Work to do: Format everything from the start of the listing down to the line containing "I will coord(196,249)." as a numbered list, omitting blank lines.

****

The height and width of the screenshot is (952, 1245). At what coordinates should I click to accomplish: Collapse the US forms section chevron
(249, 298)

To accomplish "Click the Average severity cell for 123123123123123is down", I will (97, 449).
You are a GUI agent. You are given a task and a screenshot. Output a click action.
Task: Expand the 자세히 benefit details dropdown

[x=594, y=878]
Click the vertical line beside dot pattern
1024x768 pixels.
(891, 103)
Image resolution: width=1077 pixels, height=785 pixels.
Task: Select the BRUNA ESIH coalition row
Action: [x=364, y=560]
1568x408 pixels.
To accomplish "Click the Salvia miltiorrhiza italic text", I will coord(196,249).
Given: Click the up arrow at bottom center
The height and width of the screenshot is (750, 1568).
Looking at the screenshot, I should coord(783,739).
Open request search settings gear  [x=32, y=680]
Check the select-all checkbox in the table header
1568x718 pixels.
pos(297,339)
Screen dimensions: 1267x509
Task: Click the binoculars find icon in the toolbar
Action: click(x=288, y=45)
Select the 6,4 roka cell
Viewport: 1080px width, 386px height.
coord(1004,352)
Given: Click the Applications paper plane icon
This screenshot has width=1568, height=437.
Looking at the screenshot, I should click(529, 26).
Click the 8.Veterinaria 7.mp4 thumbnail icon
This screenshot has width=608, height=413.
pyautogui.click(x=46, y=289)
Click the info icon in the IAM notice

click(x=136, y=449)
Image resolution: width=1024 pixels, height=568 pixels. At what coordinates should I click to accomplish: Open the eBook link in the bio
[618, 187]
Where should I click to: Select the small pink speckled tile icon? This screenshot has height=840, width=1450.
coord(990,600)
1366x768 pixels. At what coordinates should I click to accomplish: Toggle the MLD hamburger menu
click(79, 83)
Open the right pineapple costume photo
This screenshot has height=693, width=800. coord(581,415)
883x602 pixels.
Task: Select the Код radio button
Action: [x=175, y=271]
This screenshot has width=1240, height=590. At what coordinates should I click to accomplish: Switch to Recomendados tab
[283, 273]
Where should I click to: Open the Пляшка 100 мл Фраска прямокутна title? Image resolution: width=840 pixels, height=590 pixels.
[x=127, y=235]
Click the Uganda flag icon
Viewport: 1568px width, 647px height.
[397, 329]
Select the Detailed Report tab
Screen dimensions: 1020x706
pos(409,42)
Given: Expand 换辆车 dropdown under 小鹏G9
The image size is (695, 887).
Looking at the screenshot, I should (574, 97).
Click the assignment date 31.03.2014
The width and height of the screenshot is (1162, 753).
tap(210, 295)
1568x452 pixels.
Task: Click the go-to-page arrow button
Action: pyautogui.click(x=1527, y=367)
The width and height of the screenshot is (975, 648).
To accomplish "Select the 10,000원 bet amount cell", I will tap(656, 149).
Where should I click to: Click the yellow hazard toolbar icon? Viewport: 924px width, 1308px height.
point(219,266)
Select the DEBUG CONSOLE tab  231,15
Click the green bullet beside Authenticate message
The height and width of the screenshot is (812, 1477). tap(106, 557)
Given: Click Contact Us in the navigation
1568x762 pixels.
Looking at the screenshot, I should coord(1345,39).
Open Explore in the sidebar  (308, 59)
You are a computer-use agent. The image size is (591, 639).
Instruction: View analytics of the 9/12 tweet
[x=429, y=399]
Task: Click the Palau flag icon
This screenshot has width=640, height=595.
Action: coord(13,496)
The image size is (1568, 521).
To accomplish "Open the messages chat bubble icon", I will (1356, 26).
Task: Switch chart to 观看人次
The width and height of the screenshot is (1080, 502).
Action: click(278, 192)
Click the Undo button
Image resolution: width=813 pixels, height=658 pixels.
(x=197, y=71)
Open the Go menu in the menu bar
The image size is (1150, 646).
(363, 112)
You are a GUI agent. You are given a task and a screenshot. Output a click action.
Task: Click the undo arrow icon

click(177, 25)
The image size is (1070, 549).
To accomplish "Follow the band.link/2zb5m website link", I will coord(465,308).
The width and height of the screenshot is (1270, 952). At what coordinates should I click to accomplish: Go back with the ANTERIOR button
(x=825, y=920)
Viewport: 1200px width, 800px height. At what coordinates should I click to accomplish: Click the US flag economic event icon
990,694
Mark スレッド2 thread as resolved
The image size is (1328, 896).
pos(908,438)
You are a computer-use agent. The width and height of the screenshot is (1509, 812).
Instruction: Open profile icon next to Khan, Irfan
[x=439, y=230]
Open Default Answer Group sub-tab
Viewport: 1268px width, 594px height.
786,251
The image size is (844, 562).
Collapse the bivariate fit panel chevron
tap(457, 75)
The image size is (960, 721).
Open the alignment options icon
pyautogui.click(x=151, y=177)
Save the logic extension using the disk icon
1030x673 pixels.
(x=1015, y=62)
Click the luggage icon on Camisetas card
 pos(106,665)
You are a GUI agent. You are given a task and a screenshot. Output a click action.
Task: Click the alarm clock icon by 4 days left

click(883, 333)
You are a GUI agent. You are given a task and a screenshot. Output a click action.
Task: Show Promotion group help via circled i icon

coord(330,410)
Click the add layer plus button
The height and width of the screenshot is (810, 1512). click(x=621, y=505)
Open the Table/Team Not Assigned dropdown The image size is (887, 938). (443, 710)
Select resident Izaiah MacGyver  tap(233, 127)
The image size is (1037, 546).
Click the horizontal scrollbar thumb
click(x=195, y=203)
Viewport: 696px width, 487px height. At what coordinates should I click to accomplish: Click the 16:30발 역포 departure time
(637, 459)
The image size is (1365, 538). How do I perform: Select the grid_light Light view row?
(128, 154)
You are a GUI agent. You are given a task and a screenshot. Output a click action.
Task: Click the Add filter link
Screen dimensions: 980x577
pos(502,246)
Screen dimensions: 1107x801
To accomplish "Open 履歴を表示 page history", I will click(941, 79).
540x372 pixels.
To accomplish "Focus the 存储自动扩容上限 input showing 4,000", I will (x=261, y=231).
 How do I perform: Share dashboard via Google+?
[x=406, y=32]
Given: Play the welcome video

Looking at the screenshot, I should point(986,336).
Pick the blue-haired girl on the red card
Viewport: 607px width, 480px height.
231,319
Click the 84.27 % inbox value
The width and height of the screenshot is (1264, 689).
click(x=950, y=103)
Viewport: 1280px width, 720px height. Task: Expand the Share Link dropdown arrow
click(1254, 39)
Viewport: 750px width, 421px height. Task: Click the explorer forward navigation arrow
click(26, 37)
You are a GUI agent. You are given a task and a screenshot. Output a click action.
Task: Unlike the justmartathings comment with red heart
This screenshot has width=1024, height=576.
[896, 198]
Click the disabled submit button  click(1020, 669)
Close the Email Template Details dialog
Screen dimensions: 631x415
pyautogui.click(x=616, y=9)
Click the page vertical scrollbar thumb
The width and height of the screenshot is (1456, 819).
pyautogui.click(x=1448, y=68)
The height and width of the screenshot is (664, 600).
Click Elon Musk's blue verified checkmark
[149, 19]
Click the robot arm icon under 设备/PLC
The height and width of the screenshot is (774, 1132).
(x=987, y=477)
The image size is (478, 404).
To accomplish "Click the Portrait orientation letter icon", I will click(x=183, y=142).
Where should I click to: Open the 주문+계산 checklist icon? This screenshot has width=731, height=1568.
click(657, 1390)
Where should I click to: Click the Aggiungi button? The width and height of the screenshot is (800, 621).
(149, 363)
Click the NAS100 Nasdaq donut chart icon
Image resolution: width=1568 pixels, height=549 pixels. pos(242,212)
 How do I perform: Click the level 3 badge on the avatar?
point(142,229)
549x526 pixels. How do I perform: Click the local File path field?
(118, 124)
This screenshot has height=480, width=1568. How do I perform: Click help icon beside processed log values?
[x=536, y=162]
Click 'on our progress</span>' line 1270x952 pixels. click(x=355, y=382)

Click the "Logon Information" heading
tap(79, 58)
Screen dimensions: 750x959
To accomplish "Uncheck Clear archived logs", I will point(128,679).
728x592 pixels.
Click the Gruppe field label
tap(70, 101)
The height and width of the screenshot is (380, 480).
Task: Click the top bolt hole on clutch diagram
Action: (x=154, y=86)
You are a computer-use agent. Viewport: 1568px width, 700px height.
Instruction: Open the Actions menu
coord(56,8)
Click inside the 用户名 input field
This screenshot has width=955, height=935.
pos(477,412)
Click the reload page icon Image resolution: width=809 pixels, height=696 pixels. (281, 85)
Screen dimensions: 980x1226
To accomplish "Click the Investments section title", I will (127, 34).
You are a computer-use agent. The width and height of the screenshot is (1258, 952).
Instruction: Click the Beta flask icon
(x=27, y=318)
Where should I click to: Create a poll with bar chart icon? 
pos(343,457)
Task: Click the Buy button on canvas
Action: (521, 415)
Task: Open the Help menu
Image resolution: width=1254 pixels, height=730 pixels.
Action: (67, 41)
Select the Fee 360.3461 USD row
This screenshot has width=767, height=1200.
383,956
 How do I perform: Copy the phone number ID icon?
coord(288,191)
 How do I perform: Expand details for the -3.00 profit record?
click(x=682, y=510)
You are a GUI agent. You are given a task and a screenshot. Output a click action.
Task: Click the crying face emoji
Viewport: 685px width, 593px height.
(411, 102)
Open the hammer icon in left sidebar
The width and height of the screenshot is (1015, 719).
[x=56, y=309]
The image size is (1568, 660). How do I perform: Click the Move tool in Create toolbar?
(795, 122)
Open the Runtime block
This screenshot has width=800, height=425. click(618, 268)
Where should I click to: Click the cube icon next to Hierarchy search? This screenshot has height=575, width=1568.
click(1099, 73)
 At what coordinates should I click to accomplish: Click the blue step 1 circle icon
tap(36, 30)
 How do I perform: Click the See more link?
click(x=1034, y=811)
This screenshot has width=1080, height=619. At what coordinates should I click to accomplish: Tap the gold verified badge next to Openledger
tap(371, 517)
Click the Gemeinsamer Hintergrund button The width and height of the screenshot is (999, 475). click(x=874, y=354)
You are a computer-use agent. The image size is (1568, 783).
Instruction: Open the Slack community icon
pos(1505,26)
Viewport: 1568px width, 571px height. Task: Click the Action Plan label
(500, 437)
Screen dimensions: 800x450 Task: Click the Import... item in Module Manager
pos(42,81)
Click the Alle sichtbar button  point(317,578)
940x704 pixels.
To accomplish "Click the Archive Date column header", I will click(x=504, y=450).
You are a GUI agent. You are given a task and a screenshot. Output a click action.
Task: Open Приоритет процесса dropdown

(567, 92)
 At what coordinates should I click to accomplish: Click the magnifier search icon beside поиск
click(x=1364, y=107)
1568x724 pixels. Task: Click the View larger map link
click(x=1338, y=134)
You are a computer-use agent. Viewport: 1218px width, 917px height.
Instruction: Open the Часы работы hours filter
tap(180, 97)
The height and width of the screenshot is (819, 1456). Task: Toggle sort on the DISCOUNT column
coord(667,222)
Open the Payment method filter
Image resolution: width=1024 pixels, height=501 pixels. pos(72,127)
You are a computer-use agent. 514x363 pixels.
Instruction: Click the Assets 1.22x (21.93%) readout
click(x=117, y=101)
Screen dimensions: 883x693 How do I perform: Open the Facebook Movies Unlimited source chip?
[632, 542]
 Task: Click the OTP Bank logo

****

Response:
1. The height and width of the screenshot is (952, 1245). At what coordinates should I click to accomplish: Collapse the US forms section chevron
2. (249, 298)
3. To accomplish "Click the Average severity cell for 123123123123123is down", I will (97, 449).
4. You are a GUI agent. You are given a task and a screenshot. Output a click action.
5. Task: Expand the 자세히 benefit details dropdown
6. [x=594, y=878]
7. Click the vertical line beside dot pattern
8. 1024x768 pixels.
9. (891, 103)
10. Image resolution: width=1077 pixels, height=785 pixels.
11. Task: Select the BRUNA ESIH coalition row
12. Action: [x=364, y=560]
13. 1568x408 pixels.
14. To accomplish "Click the Salvia miltiorrhiza italic text", I will coord(196,249).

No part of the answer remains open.